In O’Sullivan’s description of simple abstract models, he mentions Epstein and Axtell’s use of the term ‘generative’. It is discussed initially as a “new approach to social science” whereby if a model “replicates observed regularities in the real world”(542) the researcher can claim to have “explained the phenomenon”(542). Although this is mentioned in the context of social science, it strikes me as being completely against the use of the word ‘explanation’ when it is applied to science. To me, a scientific explanation involves being able to not only list factors that create the phenomenon and quantifying them but also understanding the interactions between them. In this case, ABMs are being used as a tool rather than a science and involve more trial and error button pushing than anything else.

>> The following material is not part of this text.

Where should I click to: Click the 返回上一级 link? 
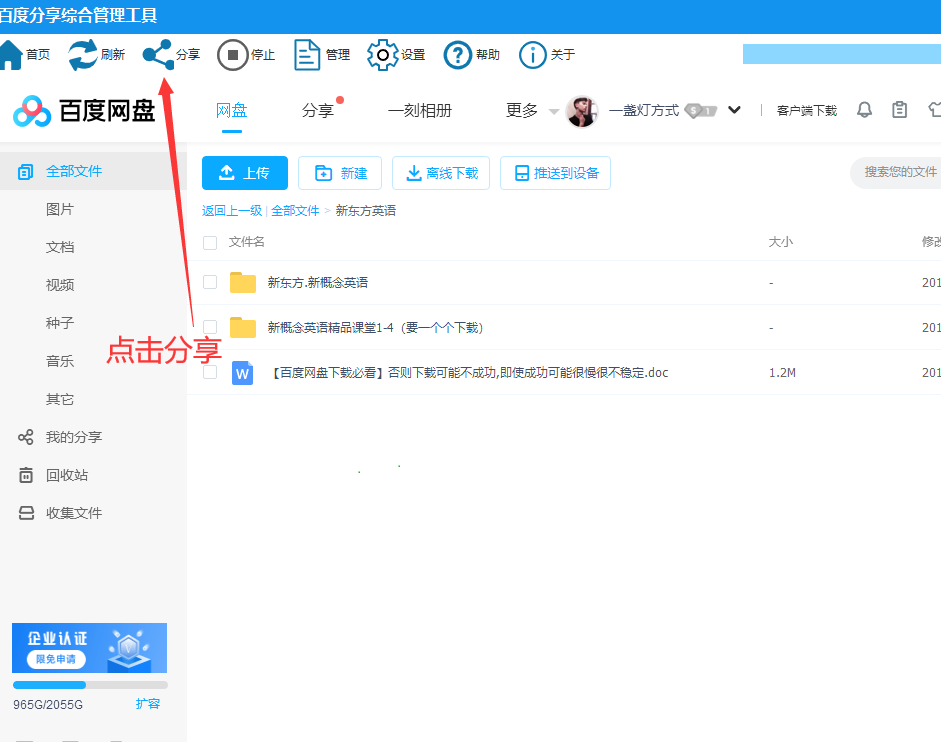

If one sets the parameters of the model in many different ways for each simulation and one happens upon the right combination of parameters, one has managed to explain a phenomenon. Thus, in my opinion, it is necessary to ensure one fully understands all the factors influencing a system and how these factors interact with one another before one can say they have explained the system even when an ABM produces results matching the system as seen in reality.

-Outdoor Addict


One Response to “ABMs as a Tool?”

  1. Milo_Aukerman says:

    Is not the button pushing enabled by theory? Building an ABM requires one to define a system and behaviours – this should be based on theory and empirical work.

    Also, is there any facet of the social sciences where we can say that we have a full understanding of all factors that would influence a system? Only if you draw artificial boundaries around a system. The catch is that we need this simplification to start developing an understanding of how components of a system interact.